Over the last 10 years, even among homeowners, birth rates are going down. Among renters, they’re going down. So housing – if everyone could still own their own home, birth rates would be higher, but they would still have been falling for the last 10 years.

Another factor has been a collapse of socialising – from two-thirds of free time spent with others to below half:

Burn-Murdoch: This is detailed time-use diaries where people are asked to track what they’re doing throughout the day. It used to be the case, only 20 or so years ago, that two-thirds of people’s free time was spent hanging out with other people. This is young adults we’re talking about. Now, that has dipped recently below a half. So there’s been this big decline in just hanging out, getting together with mates or with potential partners.

Smartphones look to be a key driver of this fall… they show a striking chart wherein, after smartphone adoption, fertility rates fell across countries:

Burn-Murdoch: I’ve taken the total fertility rate in a range of countries – from rich countries like the US and Australia, to middle-income Mexico and Indonesia, to slightly poorer Egypt, Iran, and Senegal. And instead of having years across the bottom, it’s the number of years before or since smartphones really took off. UK, US, Australia – that’s sort of 2007-2008. Mexico, Egypt – that is happening about 2012. Senegal, 2015.
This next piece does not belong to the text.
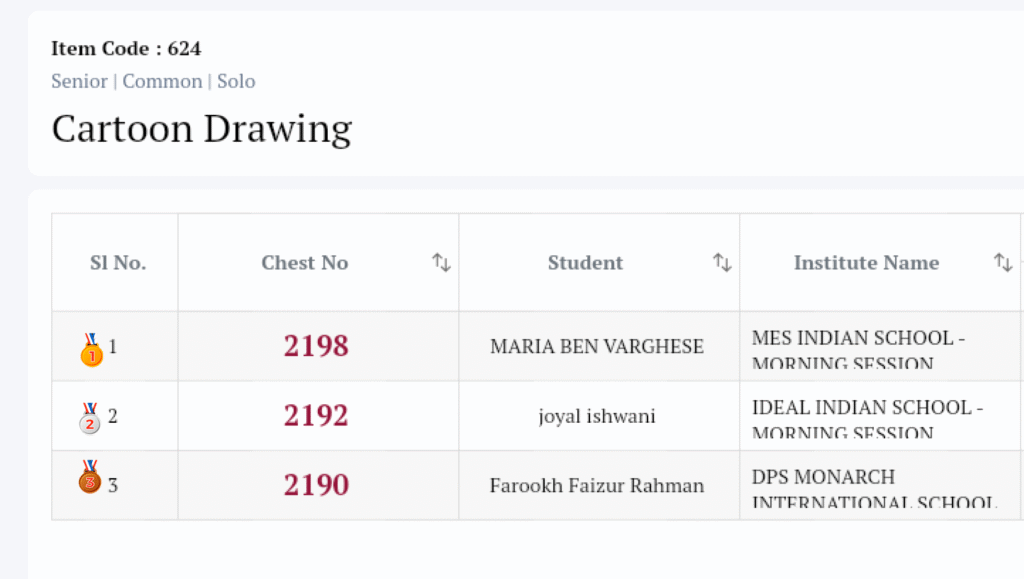Click the bronze third-place medal icon
1024x579 pixels.
click(90, 477)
In the decade up until that period, rates were fluctuating but they were relatively stable. Whereas if we now draw in what happened after smartphone usage really took off in each of these countries, you see this now sort of synchronised decline. You see it in Australia, you see it in Senegal, you see it in the US. Not that we can say it is definitively this, but that is a striking coincidence.


That’s all from this week’s edition.